== EXERCISE INSTRUCTIONS ==
Continue the blog post about a last day of service at Joseph's House, starting right after its final sentence.

And back in this home, I have my family, West Coast culture, college friends, service communities. They are different communities, but they are still my communities. Both teach me that it is not distance that challenges intimacy, but the intentional effort that you must put into it to maintain closeness. Relationship takes a lot of work. It is hard, yet I know that I need community. I'll put the work in.

Tuesday, July 30, 2013

Dear Amy and Anand

It had been a full day, this last day. I had woken up that morning in semi-darkness after a night of blessed rest. For weeks, I had not been sleeping well. The DC heat certainly played a part in my insomnia, but most of my restlessness was from anxiety, racing thoughts, and shock. After a year of being certain that I would remain in DC, that I belonged no where nearly as much as I belonged to this city, I had abruptly and jarringly realized that what I really needed was to go home. The decision was the right one, yet as I laid in bed that morning, I couldn't help but feel like a failure. Maybe if I stay in bed, I won't actually have to say goodbye to Joseph's House, I thought. Maybe no one will notice if I just don't show up. Maybe if I close my eyes and sleep a little bit longer, I will wake up and be strong enough to stay . . .

I turned my Pandora onto shuffle and got ready for work at Joseph's House one more time. I took deep breaths, encouraging myself to be fully present to this precious last day. I began to relax and hum along to the music. And then it came on: Bill Wither's "Lean on Me," the Joseph's House anthem. My Krista cohort sang a rendition of the song right before I began my service year, and then weeks later I heard it played for the first time at a resident memorial. It has played 17 times since then. As I walked out the door, "Seasons of Love" from the musical RENT began: 525, 600 minutes, 525, 000 moments so dear, 525, 600 minutes, how do you measure, measure a year? I shook my head and laughed. I can't even make this stuff up. This is so my life.

As my last day at Joseph's House was winding to an end, I sat in the living room. I have always admired how the light in the living room seems to capture the feeling of the whole house. On memorial afternoons, the living room is soft and quiet, like the candles we light to honor someone's spirit. During breakfast, when the dining room across the hall is overflowing with laughter, food, and conversation, the living room practically shines as the morning sun fills every corner with light. For me, as if to reflect the ending of my time at Joseph's House, the light looked like dusk. It was only 4 pm, yet it looked as if the sun was setting in the room. There were shadows and the feeling of calm permeated the air. It had been a day of blessings being lavished upon me, and as I sat on a comfy couch, I was overwhelmed by how loved I am.

To my right sat Amy, her hand holding mine, my head upon her shoulder. It was a posture that we have sat in since the beginning of our time together, as natural as the deep breathing that we had to learn how to do. On my left sat Anand, one hand holding coffee in his favorite mug (that I had made sure to wash for him), the other hand draped lightly across my shoulder. Anand's last day had been weeks before, but he had returned for mine. That was natural, too. We sat there as the shadows deepened, laughing, talking, with no space in between us.

== DATA SECTION ==
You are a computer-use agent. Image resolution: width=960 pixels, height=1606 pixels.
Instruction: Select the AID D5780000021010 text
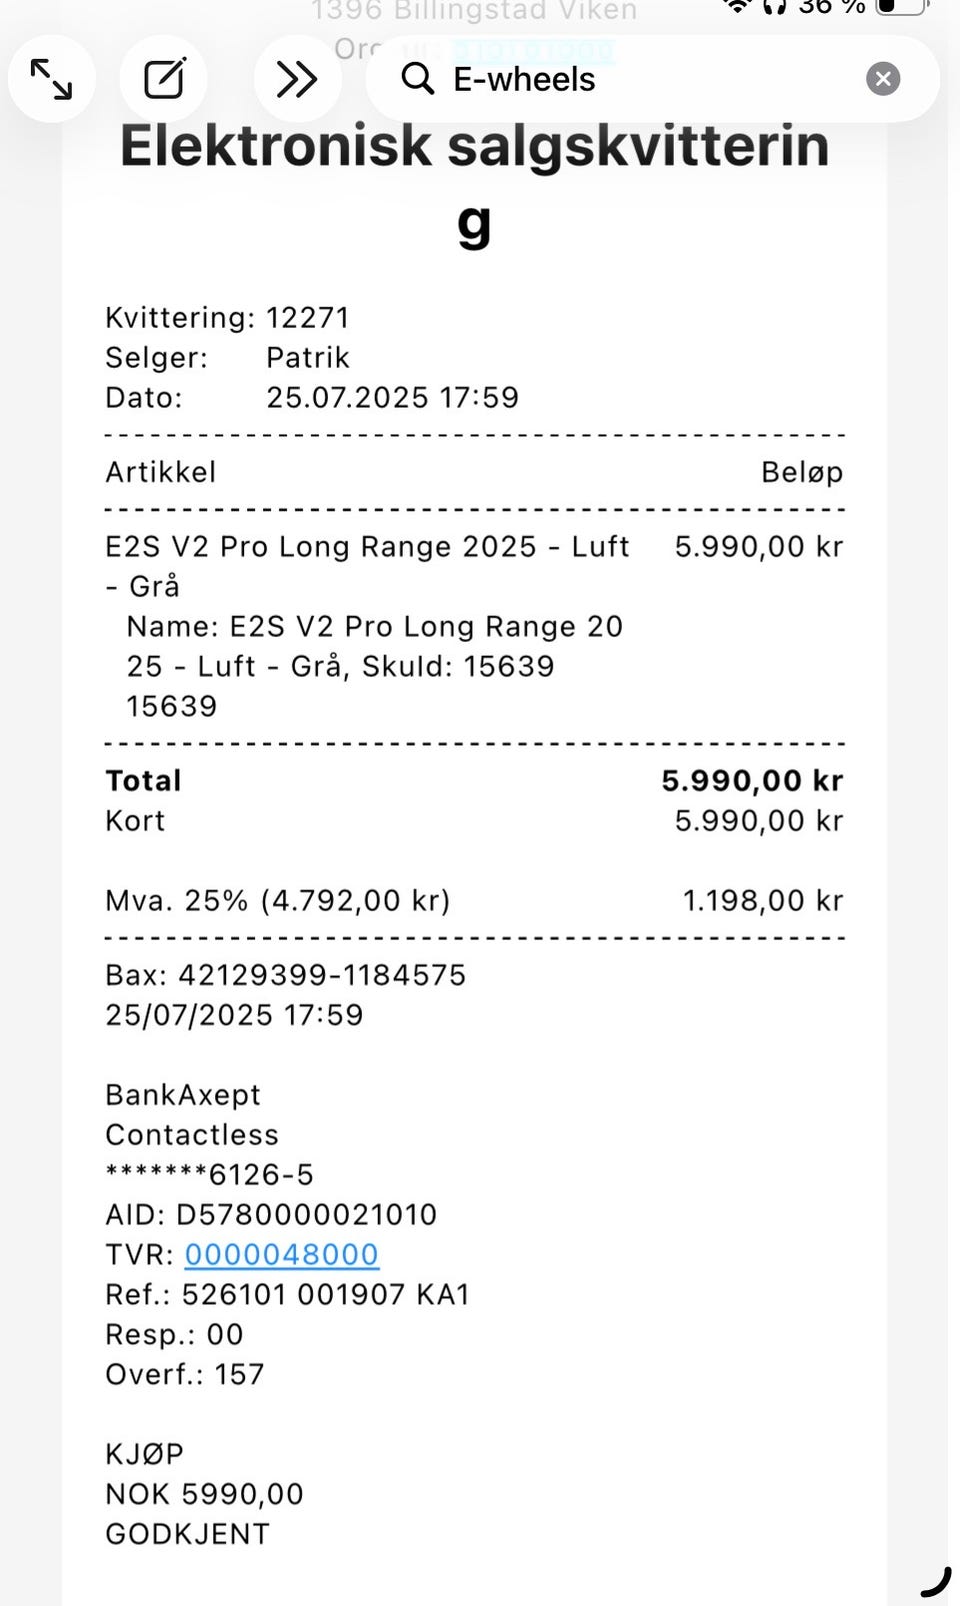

== EXERCISE RESULT ==
Each year Joseph's House has 4 year-long volunteers from different sending organizations, but this year it was just us. Amy from Discipleship Year (founded by the church that helped start Joseph's House), Anand from AmeriCorp's Washington AIDS Partnership. Amy is always spear-heading a new project or activity. She is selfless and always asks the deeper questions. Anand always knows how to put people at ease. He sees the truth in situations and is able to bring things into a fresh perspective. Individually, each of us are great, but together, we have been pretty fantastic. From the beginning, they have been my dearest friends. No one else quite understands what it means to be a young, full-time volunteer at Joseph's House right now except for them. Anand and I experienced our first death at the house together, Amy and I our first last breath. We learned how to cook with Crisco and how to parallel park the house van together. We got lost in DC and took cookies to the firefighters together. We have changed diapers together, gotten frustrated together, cried together (okay, fine, I did most of the crying), celebrated together. When I think of my time at Joseph's House, I cannot think of it without Amy and Anand.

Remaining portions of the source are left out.